When an old lady died in the geriatric ward of a small hospital near Dundee Scotland it was believed that she had nothing left of any value. Later, when the nurses were going through her meagre possessions they found this poem. Its quality and content so impressed the staff that copies were made and distributed to every nurse in the hospital. One nurse took her copy to Ireland. The old lady's sole bequest to posterity has since appeared in the Christmas edition of the News Magazine of the North Ireland Association for Mental Health. A slide presentation has also been made based on her simple, but eloquent, poem. And this little old Scottish lady, with nothing left to give to the world, is now the author of this 'anonymous' poem winging across the Internet:

Crabby Old Woman

What do you see, nurses.....What do you see?
What are you thinking......When you're looking at me?
A crabby old woman............................Not very wise,
Uncertain of habit,.........................With faraway eyes?
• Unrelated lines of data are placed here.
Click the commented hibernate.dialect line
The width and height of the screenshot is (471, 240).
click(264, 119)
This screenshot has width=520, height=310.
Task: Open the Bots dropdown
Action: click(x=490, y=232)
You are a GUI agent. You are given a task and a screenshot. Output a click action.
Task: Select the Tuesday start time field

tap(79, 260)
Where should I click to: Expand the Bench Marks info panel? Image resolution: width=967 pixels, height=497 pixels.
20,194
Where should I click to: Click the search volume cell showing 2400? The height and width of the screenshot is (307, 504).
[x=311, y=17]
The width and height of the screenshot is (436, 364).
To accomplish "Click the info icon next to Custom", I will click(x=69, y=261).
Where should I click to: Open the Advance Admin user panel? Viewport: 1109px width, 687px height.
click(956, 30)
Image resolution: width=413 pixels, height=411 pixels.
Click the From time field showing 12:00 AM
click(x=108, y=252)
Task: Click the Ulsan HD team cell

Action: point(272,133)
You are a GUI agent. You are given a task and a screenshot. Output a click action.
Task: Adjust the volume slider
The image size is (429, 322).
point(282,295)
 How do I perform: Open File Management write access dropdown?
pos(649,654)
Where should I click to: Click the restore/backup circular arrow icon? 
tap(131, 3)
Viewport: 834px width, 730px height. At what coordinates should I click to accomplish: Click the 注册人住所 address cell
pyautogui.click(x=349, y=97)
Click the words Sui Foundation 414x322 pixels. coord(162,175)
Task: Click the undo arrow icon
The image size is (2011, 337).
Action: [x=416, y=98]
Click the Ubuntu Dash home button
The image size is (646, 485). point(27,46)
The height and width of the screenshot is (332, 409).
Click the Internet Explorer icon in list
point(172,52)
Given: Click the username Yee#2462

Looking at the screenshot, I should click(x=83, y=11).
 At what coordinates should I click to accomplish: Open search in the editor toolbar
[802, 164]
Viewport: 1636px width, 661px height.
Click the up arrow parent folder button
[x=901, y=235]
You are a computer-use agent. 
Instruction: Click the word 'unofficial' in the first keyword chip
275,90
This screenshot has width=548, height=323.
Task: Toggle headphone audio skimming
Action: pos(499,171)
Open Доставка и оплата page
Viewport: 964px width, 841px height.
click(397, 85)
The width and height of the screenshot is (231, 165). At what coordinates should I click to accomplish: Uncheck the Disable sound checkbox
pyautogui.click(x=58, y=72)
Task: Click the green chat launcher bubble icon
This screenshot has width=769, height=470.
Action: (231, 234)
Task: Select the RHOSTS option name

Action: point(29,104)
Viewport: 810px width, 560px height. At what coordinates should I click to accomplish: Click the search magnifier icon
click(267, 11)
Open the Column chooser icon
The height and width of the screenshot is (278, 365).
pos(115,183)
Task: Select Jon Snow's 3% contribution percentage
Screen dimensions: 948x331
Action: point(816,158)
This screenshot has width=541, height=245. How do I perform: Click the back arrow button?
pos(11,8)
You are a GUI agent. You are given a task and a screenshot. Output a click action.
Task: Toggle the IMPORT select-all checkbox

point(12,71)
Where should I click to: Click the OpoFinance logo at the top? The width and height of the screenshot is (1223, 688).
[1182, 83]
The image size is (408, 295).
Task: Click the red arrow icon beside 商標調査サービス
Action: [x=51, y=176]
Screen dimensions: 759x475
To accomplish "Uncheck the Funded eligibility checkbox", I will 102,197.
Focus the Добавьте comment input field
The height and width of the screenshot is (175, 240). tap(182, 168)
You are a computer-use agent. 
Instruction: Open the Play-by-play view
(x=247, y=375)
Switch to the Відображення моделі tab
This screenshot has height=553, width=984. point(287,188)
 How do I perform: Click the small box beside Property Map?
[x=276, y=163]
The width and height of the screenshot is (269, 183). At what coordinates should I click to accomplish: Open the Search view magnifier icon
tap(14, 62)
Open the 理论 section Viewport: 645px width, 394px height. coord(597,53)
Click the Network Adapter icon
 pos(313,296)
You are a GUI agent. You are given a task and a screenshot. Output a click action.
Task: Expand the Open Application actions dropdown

Who dribbles her food ............... And makes no reply.
When you say in a loud voice.......'I do wish you'd try!'
Who seems not to notice ..........The things that you do,
And forever is losing ......A stocking or shoe?

Who, resisting or not, ............... Lets you do as you will,
With bathing and feeding, ............... The long day to fill?
Is that what you're thinking?......... Is that what you see?
Then open your eyes, nurse,.....You're not looking at me.

I'll tell you who I am .....As I sit here so still,
As I do at your bidding, ..................... As I eat at your will.
I'm a small child of ten..............With a father and mother,
Brothers and sisters........................Who love one another.

A young girl of sixteen ...................With wings on her feet
Dreaming that soon now ....................... A lover she'll meet.
A bride soon at twenty, ................... My heart gives a leap,
Remembering the vows ............... That I promised to keep.

At twenty-five now,....................... I have young of my own,
Who need me to guide ................ And a secure happy home.
A woman of thirty,.................... My young now grown fast,
Bound to each other...................... With ties that should last.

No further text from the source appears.